Post-Exercise Calorie Burn
A study done at Colorado State University proved that intense exercise increased post-exercise calorie burn. Subjects exercised either at a low intensity (50 percent effort) or high intensity (75 percent effort) until they burned 500 calories. They found that in the 3 hours after exercise, the high-intensity group burned about 50 percent more calories than the low-intensity group. Despite equal expenditure during the workout, intense exercise burned more overall calories.
Intervals for Maximum Weight Loss
Some gym-goers can't maintain an intense effort for an entire workout. Luckily, you can pack tons of intensity into a short time by doing intervals of hard work followed by a low-intensity rest period. Intervals maintain a higher average pace than steady efforts and maximize post-exercise calorie burn even for experienced runners.

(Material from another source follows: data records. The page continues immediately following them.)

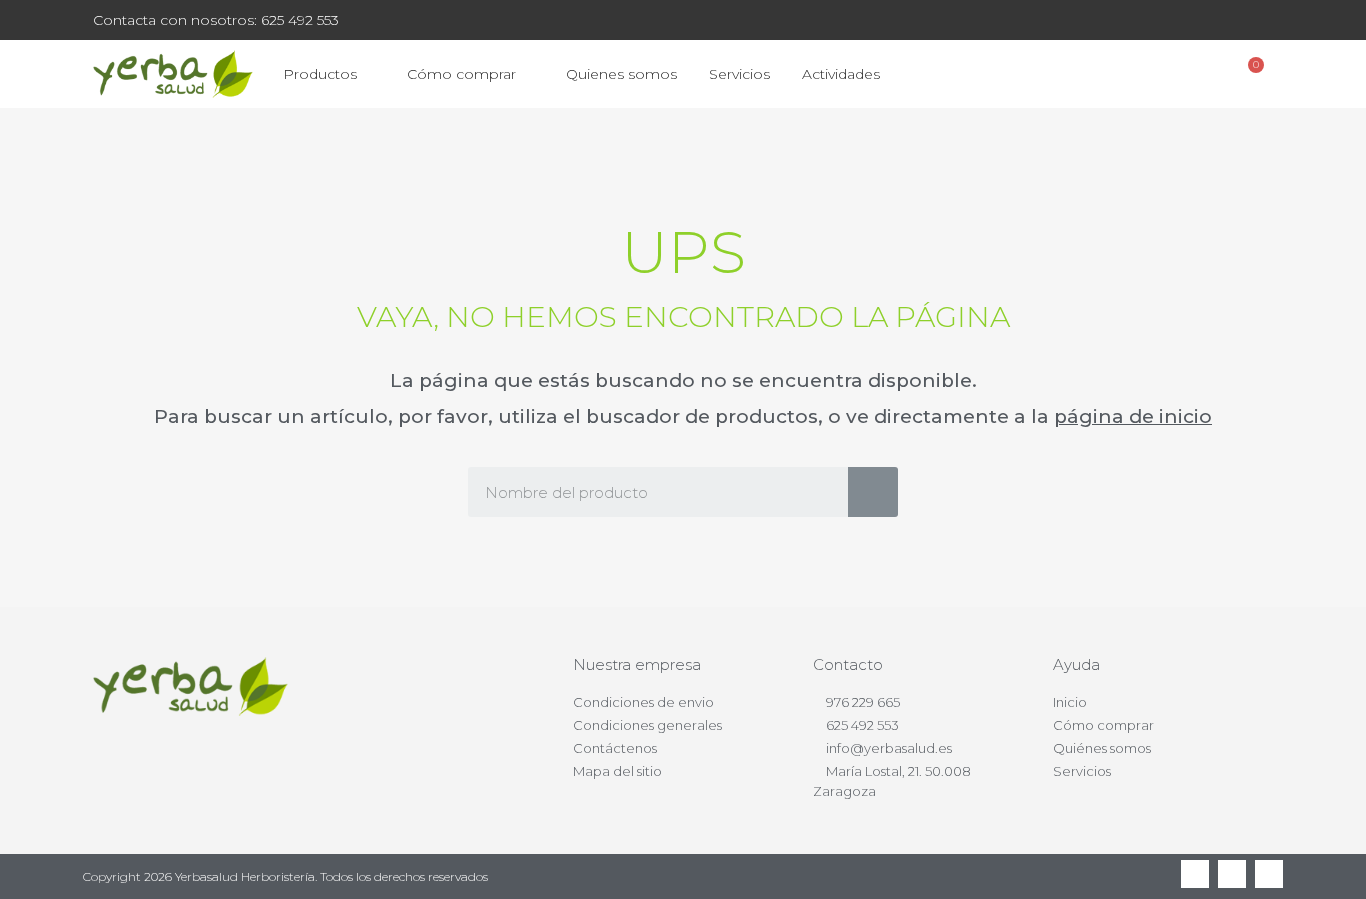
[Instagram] (1269, 874)
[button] (1143, 74)
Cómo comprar (461, 74)
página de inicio (1133, 416)
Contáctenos (615, 748)
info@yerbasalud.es (889, 748)
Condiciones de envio (643, 702)
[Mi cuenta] (1197, 74)
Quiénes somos (1102, 748)
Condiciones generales (647, 725)
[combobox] (643, 492)
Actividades (841, 74)
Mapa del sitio (617, 771)
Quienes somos (621, 74)
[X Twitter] (1232, 874)
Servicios (739, 74)
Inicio (1070, 702)
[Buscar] (873, 492)
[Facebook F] (1195, 874)
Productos (320, 74)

Warm up for 10 minutes, then increase from a walk to a jog, or a jog to a run. Find a pace challenging enough that you couldn't comfortably hold a conversation, and hold it for a minute. When the minute is up, walk or jog easily for another minute. Start by doing five intervals and add one repetition each week. Once you can do ten intervals, increase the interval time, decrease the rest time, or increase the interval speed or incline to continue to maximize calorie burn.